Stanno nel tempo loro, nell’immota notte, chiusi nel sudario bruno, ermetici e remoti, negli antri delle sibille, nelle celle dei vati, stanno come vessilli gravi sui confini, nel varco breve tra il conato e la stasi, la somma e infinita quiete metafisica.
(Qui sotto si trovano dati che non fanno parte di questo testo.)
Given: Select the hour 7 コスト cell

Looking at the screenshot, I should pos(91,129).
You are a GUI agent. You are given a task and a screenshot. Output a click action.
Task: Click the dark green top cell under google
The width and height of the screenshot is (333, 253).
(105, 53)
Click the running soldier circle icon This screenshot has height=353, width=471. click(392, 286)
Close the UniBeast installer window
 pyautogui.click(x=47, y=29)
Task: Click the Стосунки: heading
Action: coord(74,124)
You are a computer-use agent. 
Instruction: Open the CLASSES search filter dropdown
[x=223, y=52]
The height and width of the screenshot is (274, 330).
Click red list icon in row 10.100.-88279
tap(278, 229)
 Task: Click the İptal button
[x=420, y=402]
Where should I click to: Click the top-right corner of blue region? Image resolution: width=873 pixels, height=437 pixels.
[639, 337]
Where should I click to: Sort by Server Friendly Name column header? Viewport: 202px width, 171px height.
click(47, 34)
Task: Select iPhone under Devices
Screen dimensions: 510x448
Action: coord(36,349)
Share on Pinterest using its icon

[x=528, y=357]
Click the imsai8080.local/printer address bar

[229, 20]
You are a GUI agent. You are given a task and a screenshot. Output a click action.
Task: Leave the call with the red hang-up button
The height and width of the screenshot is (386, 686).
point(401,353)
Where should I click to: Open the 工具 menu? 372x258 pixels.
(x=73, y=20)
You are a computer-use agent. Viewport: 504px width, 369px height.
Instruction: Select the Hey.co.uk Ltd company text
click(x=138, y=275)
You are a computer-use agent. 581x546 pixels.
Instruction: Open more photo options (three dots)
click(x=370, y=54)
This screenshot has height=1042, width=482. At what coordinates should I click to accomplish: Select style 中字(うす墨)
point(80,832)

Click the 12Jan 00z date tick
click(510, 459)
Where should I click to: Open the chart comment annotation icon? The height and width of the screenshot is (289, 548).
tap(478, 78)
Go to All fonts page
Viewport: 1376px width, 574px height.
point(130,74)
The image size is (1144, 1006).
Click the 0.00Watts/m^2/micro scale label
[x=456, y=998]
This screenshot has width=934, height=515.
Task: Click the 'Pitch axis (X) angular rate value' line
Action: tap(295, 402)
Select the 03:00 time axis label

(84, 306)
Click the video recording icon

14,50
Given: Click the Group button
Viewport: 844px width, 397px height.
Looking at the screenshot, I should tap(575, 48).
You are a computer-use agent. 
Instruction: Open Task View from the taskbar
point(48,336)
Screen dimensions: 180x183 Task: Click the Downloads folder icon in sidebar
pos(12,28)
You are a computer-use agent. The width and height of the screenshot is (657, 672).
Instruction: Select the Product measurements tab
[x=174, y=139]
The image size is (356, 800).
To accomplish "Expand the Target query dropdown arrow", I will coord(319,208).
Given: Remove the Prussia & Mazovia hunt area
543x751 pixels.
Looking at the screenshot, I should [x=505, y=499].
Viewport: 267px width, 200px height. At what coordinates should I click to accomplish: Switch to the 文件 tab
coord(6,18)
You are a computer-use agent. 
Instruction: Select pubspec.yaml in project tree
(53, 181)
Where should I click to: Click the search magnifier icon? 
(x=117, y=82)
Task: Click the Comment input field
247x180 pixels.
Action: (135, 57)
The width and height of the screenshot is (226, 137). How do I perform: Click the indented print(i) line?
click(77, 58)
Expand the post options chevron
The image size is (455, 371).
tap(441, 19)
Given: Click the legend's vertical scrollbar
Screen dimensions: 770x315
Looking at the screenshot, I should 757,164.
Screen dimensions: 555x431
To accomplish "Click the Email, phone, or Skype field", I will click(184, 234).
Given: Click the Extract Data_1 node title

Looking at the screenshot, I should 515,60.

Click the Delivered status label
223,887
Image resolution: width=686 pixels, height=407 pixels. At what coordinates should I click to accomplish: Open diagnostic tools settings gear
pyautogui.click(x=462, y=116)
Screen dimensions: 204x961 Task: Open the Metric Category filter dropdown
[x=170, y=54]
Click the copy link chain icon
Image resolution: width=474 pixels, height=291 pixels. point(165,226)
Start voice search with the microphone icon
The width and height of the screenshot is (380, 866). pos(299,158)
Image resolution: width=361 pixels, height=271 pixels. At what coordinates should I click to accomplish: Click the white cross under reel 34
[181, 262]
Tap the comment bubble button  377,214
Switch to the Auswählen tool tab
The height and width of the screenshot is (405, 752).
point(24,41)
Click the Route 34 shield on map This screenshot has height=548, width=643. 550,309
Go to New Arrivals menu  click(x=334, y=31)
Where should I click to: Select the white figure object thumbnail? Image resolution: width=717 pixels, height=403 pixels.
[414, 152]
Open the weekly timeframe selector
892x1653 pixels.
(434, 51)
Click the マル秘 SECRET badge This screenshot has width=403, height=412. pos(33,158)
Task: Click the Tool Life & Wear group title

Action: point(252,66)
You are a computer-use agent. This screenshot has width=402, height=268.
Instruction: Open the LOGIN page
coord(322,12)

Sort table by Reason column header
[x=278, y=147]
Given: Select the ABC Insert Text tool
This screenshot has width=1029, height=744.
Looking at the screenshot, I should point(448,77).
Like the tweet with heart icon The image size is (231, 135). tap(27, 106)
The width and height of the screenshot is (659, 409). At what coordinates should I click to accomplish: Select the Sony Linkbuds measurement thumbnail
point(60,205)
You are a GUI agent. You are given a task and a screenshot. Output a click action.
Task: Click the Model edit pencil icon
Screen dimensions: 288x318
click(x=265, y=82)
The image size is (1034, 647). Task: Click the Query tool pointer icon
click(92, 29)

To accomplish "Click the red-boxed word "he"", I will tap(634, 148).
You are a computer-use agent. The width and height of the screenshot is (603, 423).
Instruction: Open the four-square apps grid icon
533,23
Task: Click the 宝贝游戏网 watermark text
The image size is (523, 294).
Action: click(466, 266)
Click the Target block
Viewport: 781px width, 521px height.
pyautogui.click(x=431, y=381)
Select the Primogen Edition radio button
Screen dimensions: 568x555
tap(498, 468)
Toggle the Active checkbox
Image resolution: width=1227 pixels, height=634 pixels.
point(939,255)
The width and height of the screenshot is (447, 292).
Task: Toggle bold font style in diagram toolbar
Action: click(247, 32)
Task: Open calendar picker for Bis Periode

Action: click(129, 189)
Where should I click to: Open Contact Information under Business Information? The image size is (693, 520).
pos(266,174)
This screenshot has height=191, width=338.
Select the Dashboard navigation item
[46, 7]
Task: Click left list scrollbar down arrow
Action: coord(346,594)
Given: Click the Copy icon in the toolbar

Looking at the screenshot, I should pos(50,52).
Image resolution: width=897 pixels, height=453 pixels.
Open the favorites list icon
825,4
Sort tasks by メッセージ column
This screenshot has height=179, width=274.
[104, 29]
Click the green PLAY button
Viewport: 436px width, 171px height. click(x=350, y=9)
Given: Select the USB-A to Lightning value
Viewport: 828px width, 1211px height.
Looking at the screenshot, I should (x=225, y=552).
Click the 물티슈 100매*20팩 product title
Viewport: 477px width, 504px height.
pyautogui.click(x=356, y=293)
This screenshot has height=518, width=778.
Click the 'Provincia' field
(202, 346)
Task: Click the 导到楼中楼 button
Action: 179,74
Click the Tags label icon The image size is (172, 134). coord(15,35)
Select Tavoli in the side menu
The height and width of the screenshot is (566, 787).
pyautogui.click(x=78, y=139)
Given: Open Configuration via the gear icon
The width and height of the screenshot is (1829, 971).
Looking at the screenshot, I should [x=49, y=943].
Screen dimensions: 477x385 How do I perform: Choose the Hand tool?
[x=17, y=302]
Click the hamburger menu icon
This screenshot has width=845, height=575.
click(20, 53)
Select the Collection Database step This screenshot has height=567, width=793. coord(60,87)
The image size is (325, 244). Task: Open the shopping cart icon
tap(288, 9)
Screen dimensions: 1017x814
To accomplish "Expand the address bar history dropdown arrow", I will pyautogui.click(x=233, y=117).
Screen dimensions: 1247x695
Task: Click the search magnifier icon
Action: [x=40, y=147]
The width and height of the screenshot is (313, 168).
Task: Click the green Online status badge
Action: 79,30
Proni, supini, acchiocciolati contro balaustre, scale, piedistalli, sago­me che in volute di drappi, spiegamento d’ali, torsioni, slanci, gonfiori e incavi, fantasie barocche, fingono o figurano il moto, l’estro della vita, sono masse ironiche contro le nostre illusioni, i nostri inganni, cumuli beffardi, monito fermo del destino umano, dell’esito fatale in fissità pietrosa, lento sfaldamento, dispersione in granuli, pulviscolo. E la luna, la tenera sorella delle statue, degli angeli, imbianca groppe, balze, intenebra pieghe, anfratti, scanalature, vortici, il tellurico gioco di vesti, manti. Da dove giungono questi pellegrini affranti, quale gior­no li vide camminare, quale luce scoprì le crepe, le frane, il velo sopra l’occhio, la patina sui volto, i segni bassi, sgradevoli del sembiante? Sono proiezioni, ombre, creature delle nostre pau­re, delle nostre angosce?

 

Sono gli abitatori dei margini, le sentinelle dell’abisso, i testi­moni del cedimento, gli assertori del rifiuto, del distacco. So­no, lontani muti assoluti, il richiamo costante della precarietà, dell’equilibrio instabile, dell’assurdo spasmo dell’esistere, del vivere cieco e affannoso, formicoloso moto, ottuso vagolare per cunicoli e tane, dimore grasse, labirinti d’isteria, d’oltraggio, nostro d’illusi dominanti su questa crosta procellosa, su questa landa del mondo, «su l’arida schiena / del formidabili monte, su questo Vesuvio o Etna che in ogni istante, all’istante, per vo­lere del Caso, stermina e pietrifica, vanifica ogni vita, cancella ogni memoria.

 

Sono, questi profeti mesti, queste argillose statue, questa teoria antropomorfa di sarcofagi sepolti nella notte, il canto malioso o, ancor più forte, il silenzio che attrae noi vaganti, ulissi senza bussola, privati d’ogni approdo.

 

Ora affiora dal groviglio delle pieghe, dalla piramide brumosa dell’orbace il lampo chiaro d’una mano, l’accenno d’una fron­te, sboccia il gesto di rifiuto o di difesa. Il mucchio penoso del distacco e dell’oblio ha ora bave di colore, vermiglie striature, violacee, è bagnato dalla luce mercuriale, dalla livida lampa nel­l’immenso vano dell’assenza e del silenzio. Si disegna d’intorno la fredda geografia della storia, la quinta, il fondale inesorabile del teatro sociale, cantone di palazzo, incrocio di vie senza no­me, griglia di vetrata, rampa di scala mobile, acciaio, plastica di deserte stazioni, anditi dei transiti sospesi.

 

Vengono questi ribelli, questi dimissionari della convivenza, questi emarginati dalla ipocrita decenza, questi esiliati dal pote­re mercantile — la banale civiltà, l’angustia sociale che nomina barboni o in altri modi uguali questi che hanno abbandonato il campo, violato la dura legge dell’avere — vengono da lontano nella storia, da oscuri medioevi di carestie e pesti, d’empietà e di violenza, vengono dalle piazze di Londra o di Parigi, da sotto arcate di ponti, da corti dei miracoli, bruegheliane quaresime, cortei di cenci, di cecità e di piaghe, da alberghi di carità, ghetti di decenza.

 

Sono i barboni, nella trionfante storia nostra d’oggi, incongrue presenze, segno dei nostri ritardi, dei nostri fallimenti. Sono simbolo, nelle interne fratture, della più vasta, crudele frattura nel mondo, profezia inquietante d’un medioevo incombente.